Bolesław Borysiuk
Przedstawiciel komitetu wyborczego Libertas Polska Bolesław Borysiuk uważa, że niemiecka chadecja nie ma prawa apelować o potępienie powojennych przesiedleń.
2009-05-28, 08:38
Posłuchaj
Przedstawiciel komitetu wyborczego Libertas Polska Bolesław Borysiuk uważa, że niemiecka chadecja nie ma prawa apelować o potępienie powojennych przesiedleń. Niemieccy politycy z partii CDU i CSU wezwali niedawno do potępienia wysiedleń obywateli Niemiec po II wojnie światowej.
Gość "Sygnałów Dnia" zaznaczył, że tego typu wezwanie to - jak się wyraził - zaśmiecanie wspólnego europejskiego dziedzictwa nazistowskimi zbrodniami. Bolesław Borysiuk zastrzegł w Programie Pierwszym Polskiego Radia, że Libertasowi, tak jak większości społeczeństwa zależy, by nasz kraj miała dobre relacje z Niemcami. Dodał, że Polska - jako kraj dotkliwie doświadczony podczas wojny - ma prawo i powinna stanowczo zareagować na takie deklaracje niemieckich polityków. Dodał, że nasze obustronne stosunki z Niemcami oraz bieżące sprawy zjednoczonej Europy nie powinny być obciążone doświadczeniem, które należy do zamierzchłej przeszłości.

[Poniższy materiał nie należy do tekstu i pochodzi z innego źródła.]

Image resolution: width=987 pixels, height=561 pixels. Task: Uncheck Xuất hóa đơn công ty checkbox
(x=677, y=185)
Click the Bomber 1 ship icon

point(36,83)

Bolesław Borysiuk przypomniał, że apel chadeków to kolejny w ciągu ostatnich tygodni zgrzyt w stosunkach polsko-niemieckich na tle najnowszej historii. Niedawno oburzenie polskich polityków wywołała publikacja dziennika Der Spiegel, w której zawarto tezę, że narody Europy środkowo-wschodniej ponoszą odpowiedzialność za holokaust na równi z Niemcami.